Spostrzegła towarzyszkę dość szybko. Siedziała na środku alejki, rozglądając się ciągle na boki, jakby czegoś (lub kogoś) wypatrywała. Gdy tylko dostrzegła zbliżającą się do niej gangsterkę, jej oczy rozszerzyły się, a ta podbiegła jej na spotkanie. Była już gotowa jej podbródek czołem na powitanie, ale jakby w ostatnim momencie zatrzymała się, nim zdążyła wykonać jakikolwiek ruch w jej stronę. Betelgeza nie musiała nawet się zastanawiać, żeby wiedzieć, jak dużą ulgę z tego powodu poczuła - nie przepadała za... uhm, kontaktem z ledwo co poznaną osobą, zwłaszcza, że Kurz była dość... problematyczna w tej kwestii. Dlatego też Geza zachowywała wyraźny dystans, zatrzymując się gwałtownie, gdy była wystarczająco blisko Kurz, która natychmiast się z nią przywitała:
— Bigos! Cześć! W końcu przyszłaś! Czekałam! Szkoda, że nie wiedziałam kiedy się spotkamy, niedawno mama Seraf przyniosła mi jeść, jakbym wiedziała, że będziesz, to bym ci je zostawiła!
Cóż, jej jedzenia akurat nie brakowało. Sama myśl o tym, że mogłaby go nie mieć, była jakaś dziwna i obca. Nie wyobrażała sobie nawet takiej możliwości i czasem zapominała, że inni nie mieli takich wygód.
— Nie sądzę, żebym potrzebowała jedzenia — odparła, a następnie prześwidrowała kotkę oceniającym spojrzeniem od góry do dołu. — A ty za to jesteś prawie jak kupka kości i skóry... Mam nadzieję, że nie dzielisz się swoim jedzeniem z innymi przybłędami.
Kurz może i była na swój sposób urocza, ale jej naiwność była denerwująca. Vanka czuła, że ta byłaby w stanie oddać cały swój życiowy dorobek jakiemuś zapchlonemu przybłędzie. Przecież ktoś tak łatwowierny w mieście nie ma szans na przeżycie!
— Może czasami, czemu nie miałabym się dzielić? Są moimi gośćmi! — przekrzywiła główkę — O właśnie! Bigos, popatrz, popatrz! — energicznie obskoczyła kółko wokół niej, zaraz skręcając ku głębi alejki. Zatrzymała się przy ciemnym przedmiocie. — Ludzie to tutaj zostawili! Jest lepsze niż karton, nie przesiąka wodą! Mama Seraf pomogła mi to przetoczyć za ten kamień żeby się nie turlało, mówi że to doniczka, taka na kwiatki, ale żeby były ładniejsze, więc taka druga doniczka, taka duża! I śmiesznie się w niej siedzi! Chodź! Zmieścimy się obie!

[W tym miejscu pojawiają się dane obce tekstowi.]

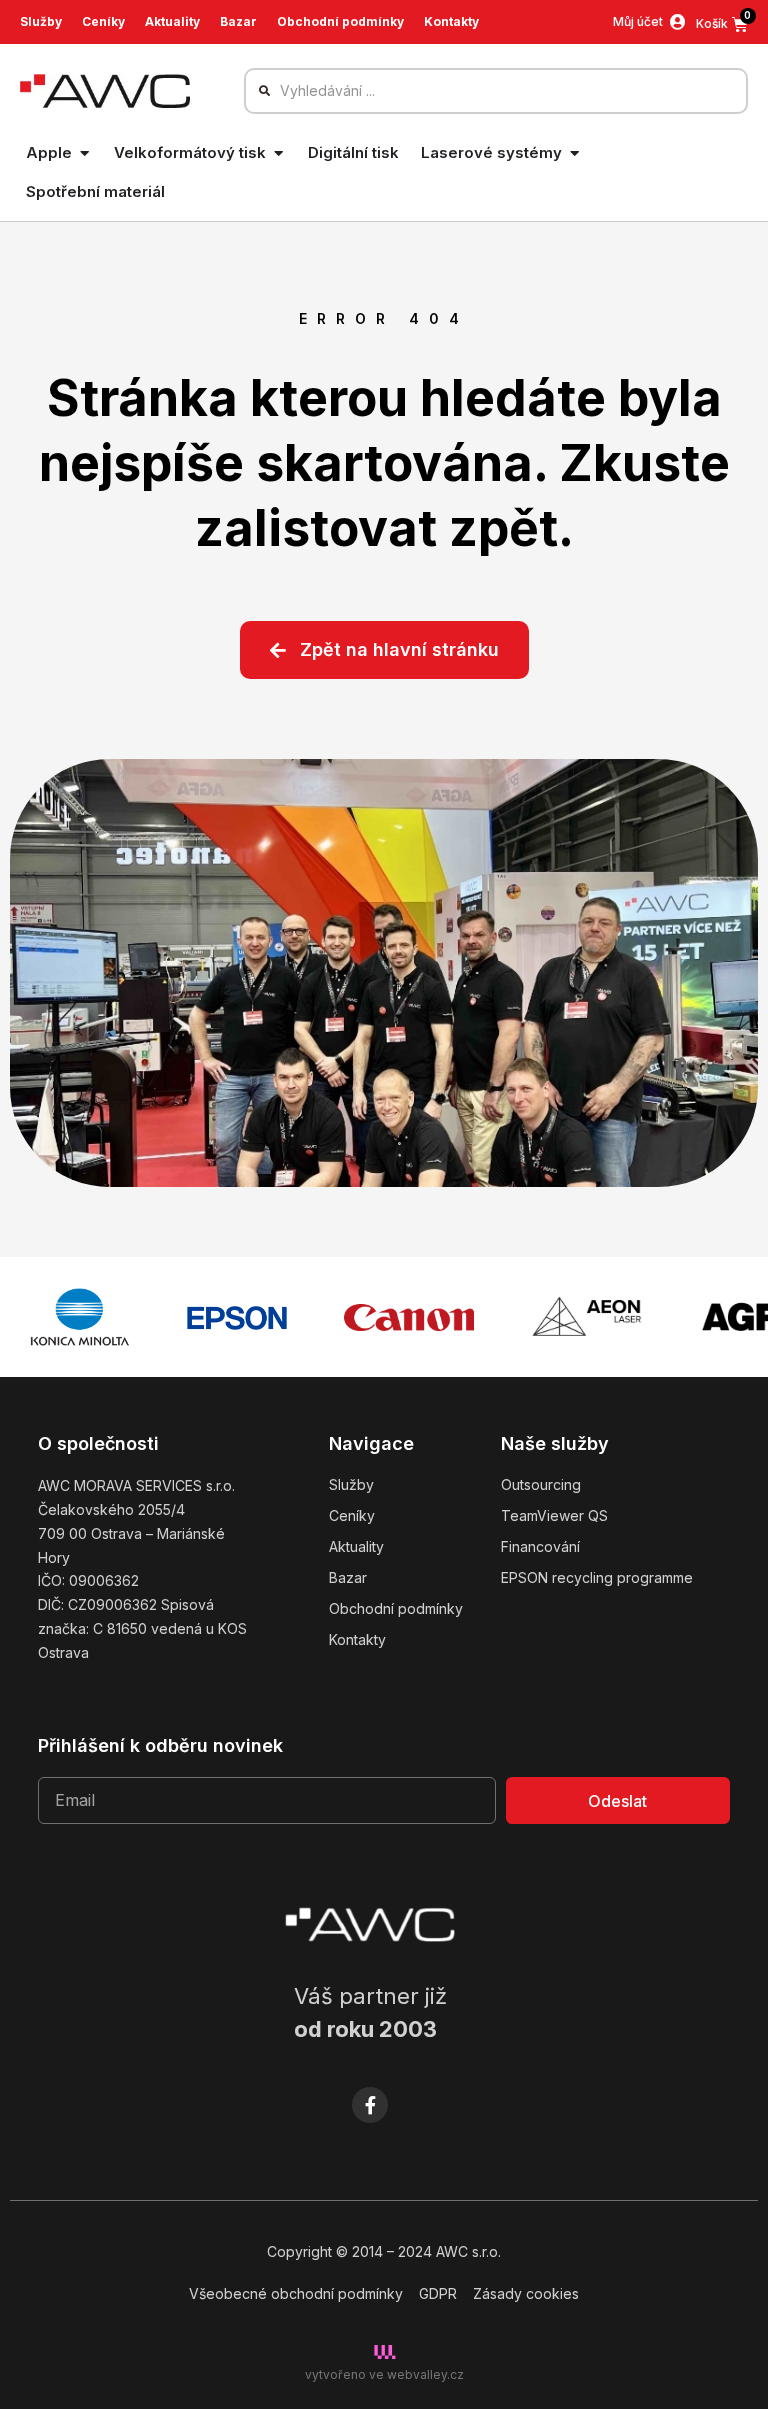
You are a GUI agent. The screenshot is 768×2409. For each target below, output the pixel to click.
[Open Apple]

Nie czekając, Kurz pobiegła do wspomnianego miejsca. Przecisnęła się przez szczelinę ograniczającą dostęp do schronienia i kuląc się na samym jego końcu, oczekująco patrzyła w wejście.

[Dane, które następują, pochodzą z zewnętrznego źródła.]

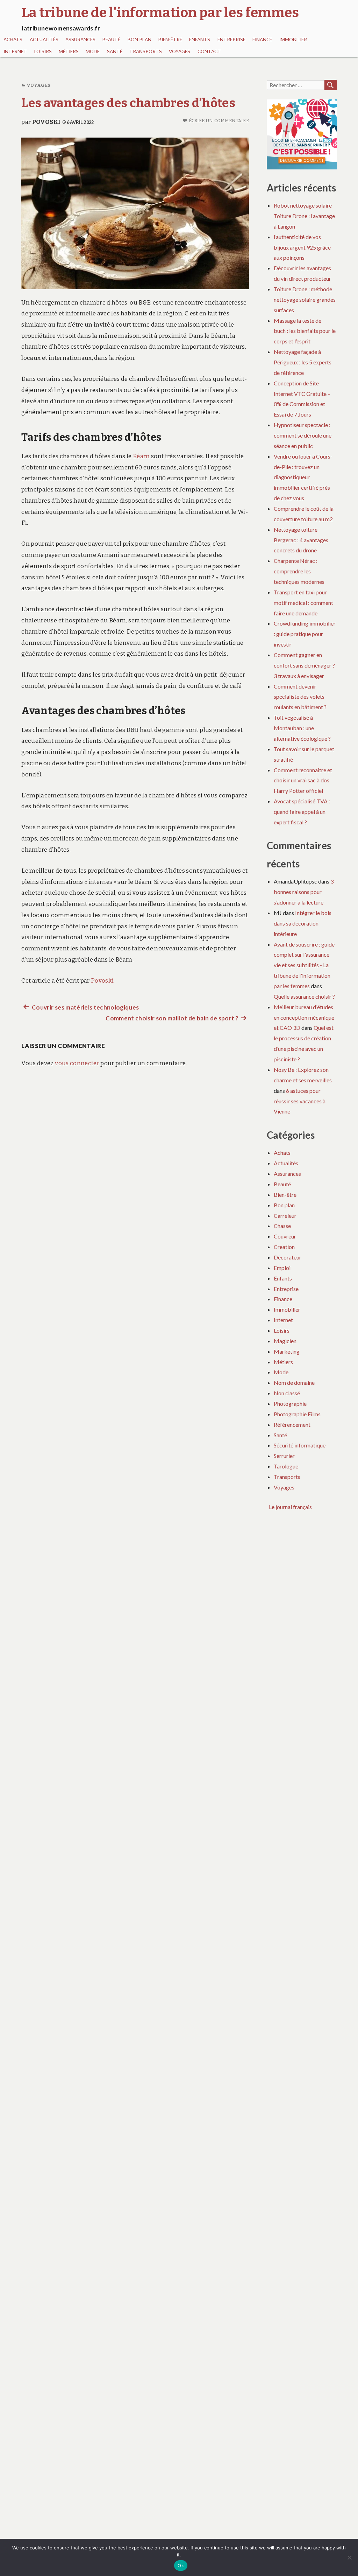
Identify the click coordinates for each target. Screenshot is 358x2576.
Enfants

— No nie wiem, może dlatego, że ledwo tobie samej starcza?? — spytała, mocno akcentując pytanie.
Po tych słowach Betelgeza oczywiście podążyła za nią, początkowo niechętnie, ale zaraz przekrzywiając głowę z zainteresowaniem. No cóż... Gnicie na dole miastowej hierarchii musiało objawiać się mieszkaniem w jakichś obskurnych pozostałościach po Wyprostowanych, których Kurz nazywała "ludźmi". Ale mimo to takie... schronienia wciąż miały w sobie coś ciekawego, coś nowego i dotąd jej nieznanego. Zanim weszła do środka za koleżanką, dotknęła łapką doniczki, badając ją, jakby była czymś dziwnym i dotąd niespotykanym.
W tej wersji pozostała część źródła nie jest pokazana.